Texto selecionado:
A Confissão de Tolstoi

A Confissão de Tolstoi


Por volta dos cinquenta anos, o grande escritor russo enfrentou uma profunda crise interior que o levou a questionar o sentido da vida. Concluindo que só a fé pode ligar o finito ao infinito, despojou-se de todos os bens e sentiu a força da vida regressar a si.


1. Há momentos dilacerantes da Confissão (Alêtheia, 2014), de Lev Tolstoi (1828-1910) que evocam, imediatamente, As Confissões, de Agostinho: “Não consigo recordar estes anos sem horror, repugnância e dor no coração. Matei pessoas na guerra, convoquei outras para duelos a fim de as matar, joguei a dinheiro; devorei os frutos do trabalho dos camponeses e puni-os; forniquei e pratiquei engano. Mentiras, roubos, promiscuidade de todos os tipos, bebedeiras, violência, assassinato…Não havia crime que não cometesse, e ainda assim era louvado por tudo aquilo e os meus contemporâneos consideravam-me, e ainda consideram, um homem relativamente moral”.

Excerto da fonte:
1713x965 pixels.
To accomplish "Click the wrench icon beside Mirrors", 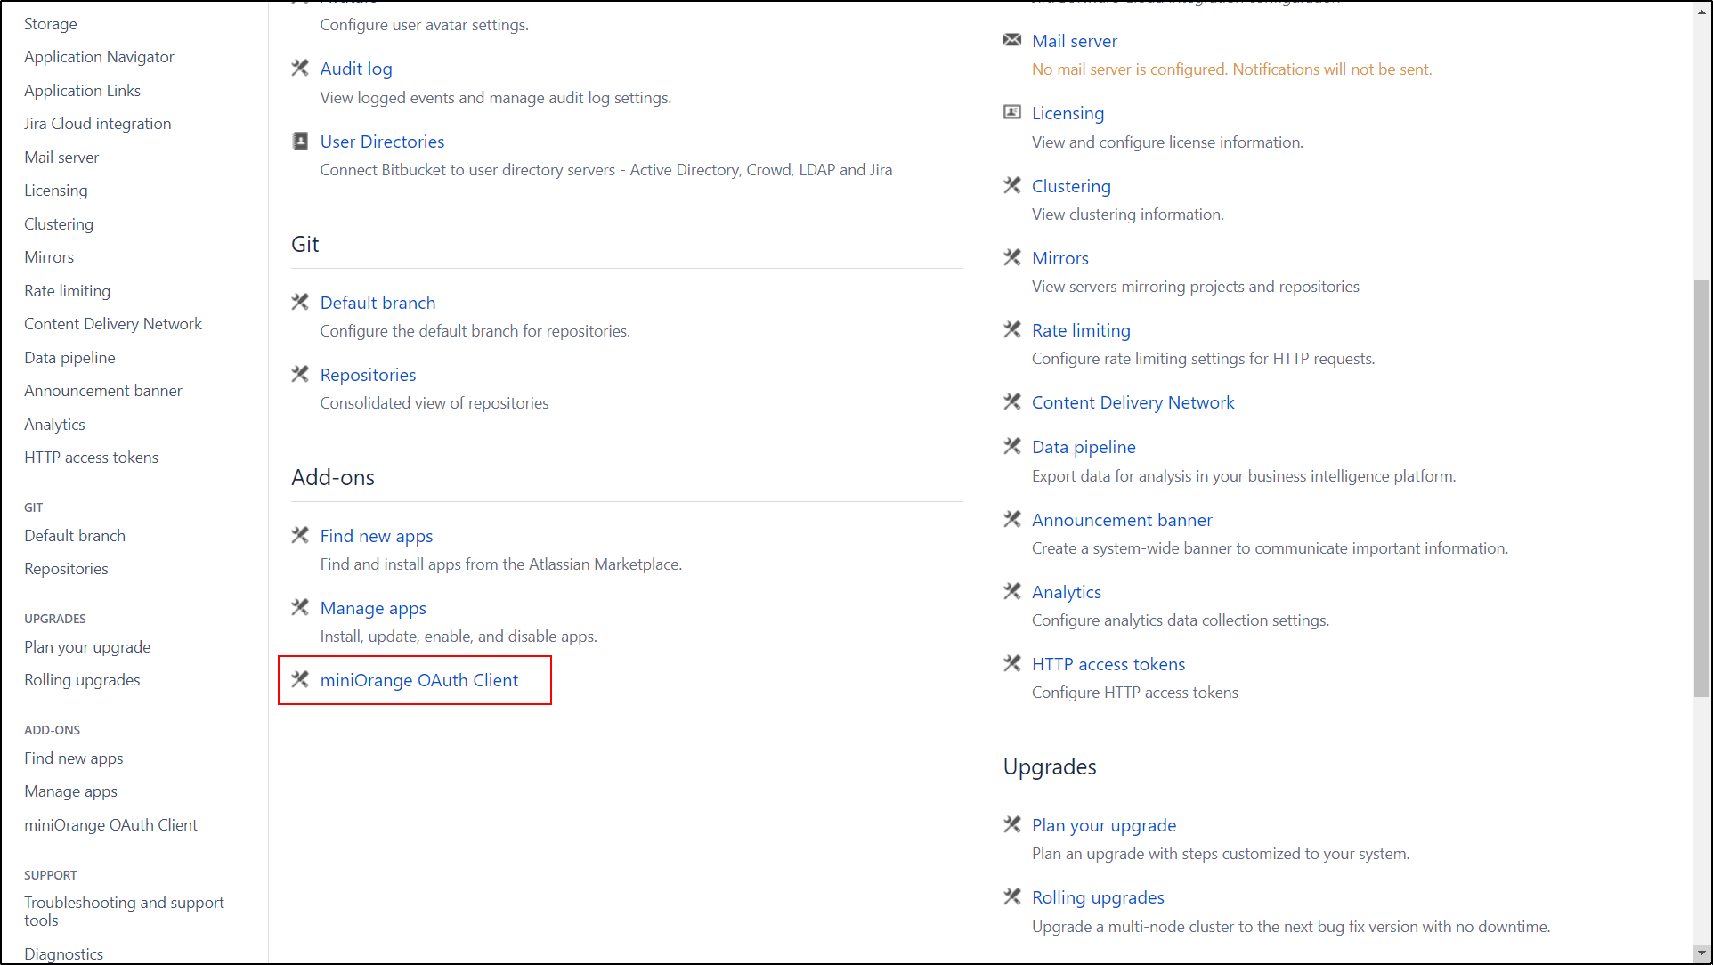I will 1012,257.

O que se pede: Redija a continuação do texto sobre a Confissão de Tolstoi, começando logo após a última frase apresentada. A listagem não desempenha qualquer papel neste exercício.

Resposta à tarefa:
2. Tolstoi, à semelhança de Agostinho, segue várias escolas, peregrina entre escritores – que se julgam os educadores do mundo, donos de uma vaidade incomensurável, que se elogiam mutuamente ao mesmo tempo que se invejam, frivolidade entre fama e dinheiro como comuns motivações de escrita –, jornalistas, professores; salta da oferta do aperfeiçoamento pessoal (tudo devorar para ser, ele próprio, melhor, acompanhando a evolução das coisas – primeira escola), para o aperfeiçoamento coletivo (contribuição para o progresso, a educação do povo através de jornais, livros, e aulas – mesmo que nada se tivesse para ensinar; segunda escola) até chegar à vida familiar (terceira escola) – “as novas circunstâncias da vida familiar feliz distraíram-me completamente de qualquer busca do significado da vida”. Mas eis que o aturdimento lhe chega: para quê a educação do filho? Para quê ajudar as crianças camponesas? Para quê ser um escritor mais famoso do que Shakespeare? Para quê tudo isso, afinal? Infantis, as perguntas? Nada. Inevitáveis, incómodas, militantes. Fugir-lhes? “Nem sequer queria saber a verdade porque adivinharia o que era. A verdade era que a vida era sem significado”. O cordão sai do quarto, a espingarda de caça abandona o seu carro: “lutei o quanto pude contra a vida. Os pensamentos de suicídio chegavam-me com a mesma naturalidade com que chegaram os anteriores de melhorar a vida”. E isto em alguém que, segreda na aurora do texto (confessional), nunca abandonou a crença em Deus, a crença em Cristo.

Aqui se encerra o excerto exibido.